Als betrokken wetten worden aangemerkt de Ow zelf, en de Wm, voor zover bij of krachtens die wetten is bepaald dat paragraaf 18.3.3 van de Ow van overeenkomstige toepassing is. Dat de Wm van toepassing is, is bepaald in artikel 18.1 a van de Wm. Op de uitvoering of handhaving van een geheel andere wet, zoals bijvoorbeeld de Alcoholwet, is deze verordening niet van toepassing (wat onverlet laat dat over overlappende onderwerpen elders wordt gerapporteerd, zie het algemeen deel van de toelichting).

Het begrip omgevingsdienst is niet apart gedefinieerd omdat hiervoor is aangesloten bij de omgevingsdiensten waarvan melding wordt gemaakt in artikel 18.21 van de Ow.

 

Artikel 2. Reikwijdte

De reikwijdte van de verordening heeft een inhoudelijke afbakening en een afbakening naar bevoegd gezag. Ten eerste moet het gaan om de uitvoering of handhaving van de betrokken wetten.

De terminologie "uitvoering en handhaving" duidt op de uitvoerings- en handhavingstaak, bedoeld in artikel 18.20 van de Ow. "Uitvoering en handhaving" betekent dan vergunningverlening, toezicht en handhaving. Dat wil zeggen alle taken tot uitvoering of handhaving van de Ow en van de Wm, voor zover dat in die wet is bepaald. Zie daarover de toelichting bij artikel 1. Ten tweede moet het gaan om de uitvoering of handhaving door of in opdracht van [het college van burgemeester en wethouders OF Gedeputeerde Staten]. De verordening is dus van toepassing als het gaat om de uitvoering van de betrokken wetten door [burgemeester en wethouders OF gedeputeerde staten] zelf of, in opdracht van [het college van burgemeester en wethouders OF Gedeputeerde Staten] door een omgevingsdienst of een private partij (maar vanwege [het college van burgemeester en wethouders OF Gedeputeerde Staten]). Uitvoering van de Ow of de Wm door andere bevoegde gezagen, zoals [het provinciebestuur en andere gemeentebesturen OF de gemeentebesturen of andere provinciebesturen] die hun verordeningen op basis van hetzelfde model vaststellen, het waterschapsbestuur of de minister van Infrastructuur en Waterstaat of de minister van Economische Zaken en Klimaat, valt buiten het bereik van deze verordening. Waar hier wordt gesproken over de uitvoering of handhaving van taken door of in opdracht van het bevoegd gezag wordt gedoeld op de uitvoering door [gemeentelijke OF provinciale] diensten en regionale uitvoeringsdiensten.
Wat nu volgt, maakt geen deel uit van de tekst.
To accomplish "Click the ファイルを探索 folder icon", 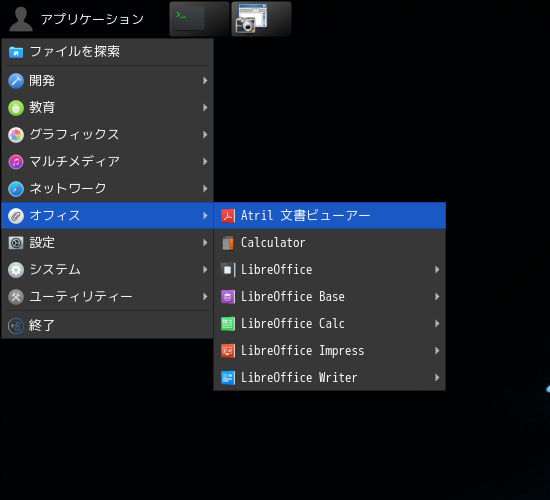I will coord(16,52).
Nadere toelichting bij te maken keuze

In dit artikel moet een keuze gemaakt worden tussen het college van burgemeester en wethouders of Gedeputeerde Staten.

 

Artikel 3. Betrokkenheid van [de raad OF provinciale staten]

Dit artikel is van belang voor de rolverdeling tussen [de raad en het college van burgemeester en wethouders OF Provinciale Staten en Gedeputeerde Staten]. Ingevolge de systematiek van afdelingen 13.2 en 13.3 van het Omgevingsbesluit, is de jaarlijkse beoordeling van en rapportage over kwaliteit een taak voor het bevoegd gezag. Dat wil zeggen: [het college van burgemeester en wethouders OF Gedeputeerde Staten]. Bezien vanuit [de Gemeentewet OF de Provinciewet], is kaderstelling juist de taak van [de raad OF Provinciale Staten].

 

De kaderstellende rol krijgt allereerst gestalte door de vaststelling van deze verordening als geheel.
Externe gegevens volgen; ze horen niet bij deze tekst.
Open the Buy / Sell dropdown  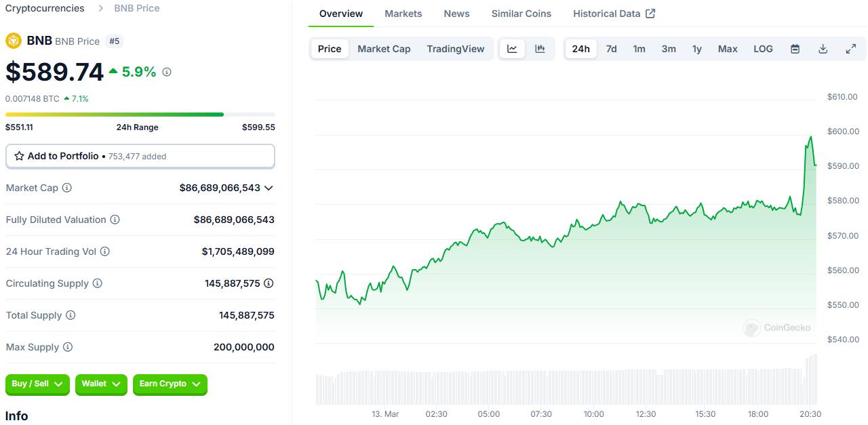(x=37, y=384)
Daarnaast is het echter, gelet op de samenhang met afdelingen 13.2 en 13.3 van het Omgevingsbesluit, van belang uitdrukking te geven aan het feit dat [de raad OF Provinciale Staten] vooral vanuit de hoofdlijnen betrokken zijn bij het beleid en zullen toezien op de continuïteit van de kwaliteit over meerdere jaren.
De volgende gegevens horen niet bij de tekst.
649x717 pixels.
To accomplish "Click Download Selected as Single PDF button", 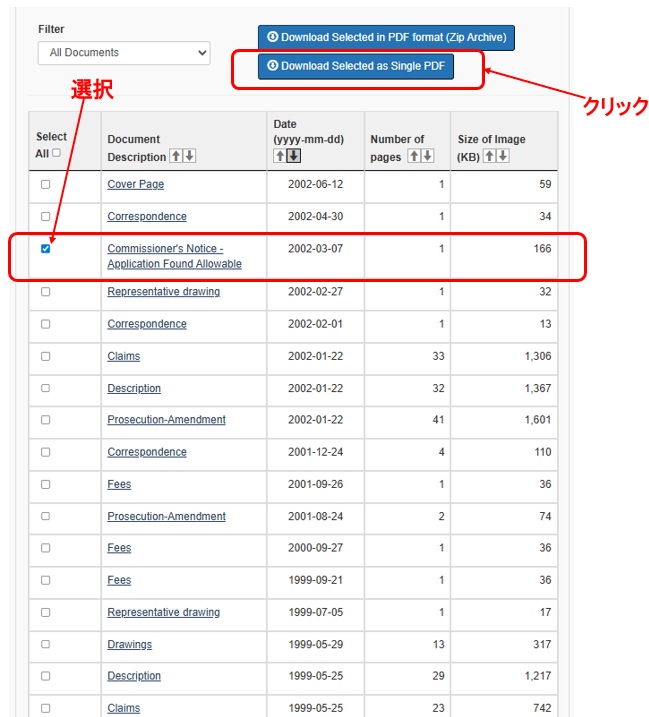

Het horizontale toezicht door [de raad OF Provinciale Staten] op het (regionale) uitvoerings- en handhavingsbeleid door [het college van burgemeester en wethouders OF Gedeputeerde Staten]. Zal daarom plaatsvinden in het licht van het strategische beleid dat op hoofdlijnen wordt gevoerd voor de fysieke leefomgeving, zoals omgevingsvisies, milieubeleidsplannen en structuurvisies. Artikel 3 richt zich tot [de raad OF Provinciale Staten]. Indirect is het artikel eveneens van belang voor [het college van burgemeester en wethouders OF Gedeputeerde Staten]. en de omgevingsdiensten die in hun opdracht werken, omdat de rol van [de raad OF provinciale staten] zich juist bij de meerjarenprogrammering en hoofdlijnen laat gelden. Voor het waarmaken van deze rol, [beschikt de raad OF beschikken provinciale staten] reeds over de mogelijkheden die de organieke wetgeving biedt en de kaders die op strategisch niveau voor de fysieke leefomgeving in plannen en visies zijn vastgelegd.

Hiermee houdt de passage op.